_The task_:
Write out the entries word for word, from the first line through the line that contains "Expand the Office", and stop after that line.
--- Start ---
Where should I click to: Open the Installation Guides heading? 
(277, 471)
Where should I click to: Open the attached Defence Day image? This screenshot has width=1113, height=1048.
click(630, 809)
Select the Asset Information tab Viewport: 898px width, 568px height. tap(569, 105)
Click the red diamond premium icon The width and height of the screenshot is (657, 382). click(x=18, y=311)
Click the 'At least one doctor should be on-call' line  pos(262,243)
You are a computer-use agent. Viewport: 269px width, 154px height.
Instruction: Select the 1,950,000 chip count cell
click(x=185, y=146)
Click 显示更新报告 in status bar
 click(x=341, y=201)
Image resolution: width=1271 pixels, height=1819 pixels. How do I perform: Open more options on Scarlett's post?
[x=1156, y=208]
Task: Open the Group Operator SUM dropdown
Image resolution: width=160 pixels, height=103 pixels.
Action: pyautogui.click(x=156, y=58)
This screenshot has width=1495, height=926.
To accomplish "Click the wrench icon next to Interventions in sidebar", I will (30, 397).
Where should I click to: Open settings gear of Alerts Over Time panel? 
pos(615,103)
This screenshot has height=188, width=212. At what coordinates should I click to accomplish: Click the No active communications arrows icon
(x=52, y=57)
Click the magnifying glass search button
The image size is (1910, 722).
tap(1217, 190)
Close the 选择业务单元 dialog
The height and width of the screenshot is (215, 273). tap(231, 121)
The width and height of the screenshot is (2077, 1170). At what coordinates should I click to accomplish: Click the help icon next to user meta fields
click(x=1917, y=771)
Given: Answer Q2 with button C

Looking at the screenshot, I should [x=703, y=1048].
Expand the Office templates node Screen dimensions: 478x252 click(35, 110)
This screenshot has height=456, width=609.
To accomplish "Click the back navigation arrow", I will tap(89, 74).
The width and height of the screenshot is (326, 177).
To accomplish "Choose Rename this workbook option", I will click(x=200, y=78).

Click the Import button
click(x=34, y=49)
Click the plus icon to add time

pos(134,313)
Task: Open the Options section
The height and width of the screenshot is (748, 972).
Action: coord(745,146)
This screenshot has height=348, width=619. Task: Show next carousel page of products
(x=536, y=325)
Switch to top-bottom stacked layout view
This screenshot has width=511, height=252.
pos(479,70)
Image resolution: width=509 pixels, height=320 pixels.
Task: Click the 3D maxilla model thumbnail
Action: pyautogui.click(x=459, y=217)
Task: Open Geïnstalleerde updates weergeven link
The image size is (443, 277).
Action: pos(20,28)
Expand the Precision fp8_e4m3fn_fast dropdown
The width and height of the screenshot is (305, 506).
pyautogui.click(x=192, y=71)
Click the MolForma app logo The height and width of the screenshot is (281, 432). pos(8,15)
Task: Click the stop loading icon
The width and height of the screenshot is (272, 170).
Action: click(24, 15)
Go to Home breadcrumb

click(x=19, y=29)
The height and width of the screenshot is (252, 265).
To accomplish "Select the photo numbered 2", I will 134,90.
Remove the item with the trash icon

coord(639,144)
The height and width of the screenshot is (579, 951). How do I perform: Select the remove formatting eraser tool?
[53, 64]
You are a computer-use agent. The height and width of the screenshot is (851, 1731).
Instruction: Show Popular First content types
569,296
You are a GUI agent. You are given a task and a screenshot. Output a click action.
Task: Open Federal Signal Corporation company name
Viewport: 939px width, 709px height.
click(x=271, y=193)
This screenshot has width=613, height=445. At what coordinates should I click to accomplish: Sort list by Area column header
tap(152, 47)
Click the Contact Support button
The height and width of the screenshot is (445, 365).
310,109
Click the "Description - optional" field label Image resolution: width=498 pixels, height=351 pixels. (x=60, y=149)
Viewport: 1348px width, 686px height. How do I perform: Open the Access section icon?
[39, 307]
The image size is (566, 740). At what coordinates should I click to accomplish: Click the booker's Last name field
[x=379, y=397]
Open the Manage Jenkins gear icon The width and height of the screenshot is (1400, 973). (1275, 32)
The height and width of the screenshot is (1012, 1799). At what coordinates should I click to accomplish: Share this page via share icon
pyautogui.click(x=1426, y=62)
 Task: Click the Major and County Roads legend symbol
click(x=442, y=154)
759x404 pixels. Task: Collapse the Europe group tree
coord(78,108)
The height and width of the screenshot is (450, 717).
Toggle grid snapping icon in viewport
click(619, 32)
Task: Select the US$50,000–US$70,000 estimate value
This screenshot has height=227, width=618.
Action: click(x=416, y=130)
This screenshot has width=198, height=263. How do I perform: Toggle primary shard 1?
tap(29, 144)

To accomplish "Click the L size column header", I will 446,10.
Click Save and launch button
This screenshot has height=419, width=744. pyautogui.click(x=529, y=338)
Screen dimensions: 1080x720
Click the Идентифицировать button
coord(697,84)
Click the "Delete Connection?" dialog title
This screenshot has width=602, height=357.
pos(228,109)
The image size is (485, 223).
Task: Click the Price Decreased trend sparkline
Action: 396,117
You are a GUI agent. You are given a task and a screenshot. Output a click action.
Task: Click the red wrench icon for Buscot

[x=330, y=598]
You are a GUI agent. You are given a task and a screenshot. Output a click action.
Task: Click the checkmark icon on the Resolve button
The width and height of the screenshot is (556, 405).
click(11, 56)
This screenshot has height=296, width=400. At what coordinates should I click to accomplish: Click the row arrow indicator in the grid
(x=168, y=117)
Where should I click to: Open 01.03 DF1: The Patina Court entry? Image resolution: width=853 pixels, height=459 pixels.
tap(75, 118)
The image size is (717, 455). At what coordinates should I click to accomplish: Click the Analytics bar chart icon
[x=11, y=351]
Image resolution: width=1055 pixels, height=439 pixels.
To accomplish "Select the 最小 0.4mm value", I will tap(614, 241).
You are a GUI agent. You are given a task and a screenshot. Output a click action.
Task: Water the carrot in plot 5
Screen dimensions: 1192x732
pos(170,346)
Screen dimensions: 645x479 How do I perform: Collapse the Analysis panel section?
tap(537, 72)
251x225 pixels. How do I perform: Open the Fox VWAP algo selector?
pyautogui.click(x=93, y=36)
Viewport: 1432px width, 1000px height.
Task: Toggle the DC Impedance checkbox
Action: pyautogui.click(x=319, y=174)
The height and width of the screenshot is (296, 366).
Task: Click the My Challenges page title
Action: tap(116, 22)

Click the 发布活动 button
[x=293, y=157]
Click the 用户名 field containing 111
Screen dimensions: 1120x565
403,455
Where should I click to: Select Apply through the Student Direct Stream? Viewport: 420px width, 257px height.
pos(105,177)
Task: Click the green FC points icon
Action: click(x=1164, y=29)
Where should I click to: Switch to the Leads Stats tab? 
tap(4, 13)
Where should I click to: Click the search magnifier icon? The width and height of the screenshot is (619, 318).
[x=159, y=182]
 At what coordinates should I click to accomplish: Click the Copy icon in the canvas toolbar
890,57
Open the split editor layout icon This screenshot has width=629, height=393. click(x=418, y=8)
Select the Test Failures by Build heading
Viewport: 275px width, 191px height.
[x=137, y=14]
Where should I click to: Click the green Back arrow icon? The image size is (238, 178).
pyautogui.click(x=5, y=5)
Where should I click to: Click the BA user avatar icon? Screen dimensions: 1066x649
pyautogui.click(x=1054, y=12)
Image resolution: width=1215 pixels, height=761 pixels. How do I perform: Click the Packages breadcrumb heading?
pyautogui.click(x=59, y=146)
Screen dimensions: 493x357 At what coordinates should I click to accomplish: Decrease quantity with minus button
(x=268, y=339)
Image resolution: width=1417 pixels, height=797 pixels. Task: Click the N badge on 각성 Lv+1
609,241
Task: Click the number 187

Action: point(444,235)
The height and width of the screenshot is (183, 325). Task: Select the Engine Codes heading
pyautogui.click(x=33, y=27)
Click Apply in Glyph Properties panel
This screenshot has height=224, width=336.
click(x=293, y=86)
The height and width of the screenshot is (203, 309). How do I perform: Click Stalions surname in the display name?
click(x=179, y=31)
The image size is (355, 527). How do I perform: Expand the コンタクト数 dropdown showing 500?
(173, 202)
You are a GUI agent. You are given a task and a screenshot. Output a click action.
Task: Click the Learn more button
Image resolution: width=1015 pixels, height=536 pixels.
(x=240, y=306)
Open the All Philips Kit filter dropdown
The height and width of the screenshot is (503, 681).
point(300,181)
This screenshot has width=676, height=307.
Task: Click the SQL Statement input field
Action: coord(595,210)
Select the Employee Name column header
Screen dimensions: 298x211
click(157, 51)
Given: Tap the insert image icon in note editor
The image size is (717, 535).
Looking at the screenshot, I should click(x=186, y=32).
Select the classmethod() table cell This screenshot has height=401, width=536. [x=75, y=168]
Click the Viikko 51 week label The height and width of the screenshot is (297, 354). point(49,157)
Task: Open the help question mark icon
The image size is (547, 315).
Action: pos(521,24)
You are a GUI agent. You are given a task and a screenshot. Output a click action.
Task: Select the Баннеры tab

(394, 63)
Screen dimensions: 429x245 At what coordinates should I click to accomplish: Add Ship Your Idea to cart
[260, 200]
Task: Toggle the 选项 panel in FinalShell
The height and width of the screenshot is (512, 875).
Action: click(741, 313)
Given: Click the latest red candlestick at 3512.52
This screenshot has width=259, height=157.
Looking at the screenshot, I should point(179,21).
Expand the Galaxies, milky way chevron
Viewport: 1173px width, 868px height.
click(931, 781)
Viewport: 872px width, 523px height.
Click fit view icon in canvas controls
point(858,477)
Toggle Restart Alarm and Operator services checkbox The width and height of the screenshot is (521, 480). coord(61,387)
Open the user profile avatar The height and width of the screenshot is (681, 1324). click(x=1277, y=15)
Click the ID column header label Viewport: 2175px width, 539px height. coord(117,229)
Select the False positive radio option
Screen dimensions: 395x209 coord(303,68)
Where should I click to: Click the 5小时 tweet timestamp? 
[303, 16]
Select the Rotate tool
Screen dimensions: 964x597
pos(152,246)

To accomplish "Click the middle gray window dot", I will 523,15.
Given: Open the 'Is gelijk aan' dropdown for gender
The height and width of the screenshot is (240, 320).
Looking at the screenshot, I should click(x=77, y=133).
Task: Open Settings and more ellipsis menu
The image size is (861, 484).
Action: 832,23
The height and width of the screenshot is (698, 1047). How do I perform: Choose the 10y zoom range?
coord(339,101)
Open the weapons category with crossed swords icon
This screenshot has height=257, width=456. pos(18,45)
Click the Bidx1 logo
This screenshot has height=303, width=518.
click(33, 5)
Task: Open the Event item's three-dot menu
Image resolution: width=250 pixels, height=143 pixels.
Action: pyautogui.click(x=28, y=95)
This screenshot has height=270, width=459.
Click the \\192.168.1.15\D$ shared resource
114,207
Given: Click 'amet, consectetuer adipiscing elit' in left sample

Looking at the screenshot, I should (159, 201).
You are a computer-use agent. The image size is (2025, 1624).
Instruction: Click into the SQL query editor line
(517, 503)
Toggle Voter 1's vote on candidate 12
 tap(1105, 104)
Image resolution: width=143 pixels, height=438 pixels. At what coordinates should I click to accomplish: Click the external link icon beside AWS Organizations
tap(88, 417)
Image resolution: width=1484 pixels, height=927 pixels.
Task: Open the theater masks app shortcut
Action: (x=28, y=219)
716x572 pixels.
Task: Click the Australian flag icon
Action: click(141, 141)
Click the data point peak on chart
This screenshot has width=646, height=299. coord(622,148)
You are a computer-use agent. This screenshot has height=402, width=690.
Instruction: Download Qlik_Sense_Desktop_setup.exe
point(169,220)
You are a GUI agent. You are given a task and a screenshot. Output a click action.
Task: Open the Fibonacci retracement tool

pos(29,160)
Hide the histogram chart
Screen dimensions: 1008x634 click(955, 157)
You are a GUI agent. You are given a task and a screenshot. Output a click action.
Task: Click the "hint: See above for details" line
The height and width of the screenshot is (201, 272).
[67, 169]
--- End ---
_Task response_:
Where should I click to: Open the Installation Guides heading? 
(277, 471)
Where should I click to: Open the attached Defence Day image? This screenshot has width=1113, height=1048.
click(630, 809)
Select the Asset Information tab Viewport: 898px width, 568px height. tap(569, 105)
Click the red diamond premium icon The width and height of the screenshot is (657, 382). click(x=18, y=311)
Click the 'At least one doctor should be on-call' line  pos(262,243)
You are a computer-use agent. Viewport: 269px width, 154px height.
Instruction: Select the 1,950,000 chip count cell
click(x=185, y=146)
Click 显示更新报告 in status bar
 click(x=341, y=201)
Image resolution: width=1271 pixels, height=1819 pixels. How do I perform: Open more options on Scarlett's post?
[x=1156, y=208]
Task: Open the Group Operator SUM dropdown
Image resolution: width=160 pixels, height=103 pixels.
Action: pyautogui.click(x=156, y=58)
This screenshot has width=1495, height=926.
To accomplish "Click the wrench icon next to Interventions in sidebar", I will (30, 397).
Where should I click to: Open settings gear of Alerts Over Time panel? 
pos(615,103)
This screenshot has height=188, width=212. At what coordinates should I click to accomplish: Click the No active communications arrows icon
(x=52, y=57)
Click the magnifying glass search button
The image size is (1910, 722).
tap(1217, 190)
Close the 选择业务单元 dialog
The height and width of the screenshot is (215, 273). tap(231, 121)
The width and height of the screenshot is (2077, 1170). At what coordinates should I click to accomplish: Click the help icon next to user meta fields
click(x=1917, y=771)
Given: Answer Q2 with button C

Looking at the screenshot, I should [x=703, y=1048].
Expand the Office templates node Screen dimensions: 478x252 click(35, 110)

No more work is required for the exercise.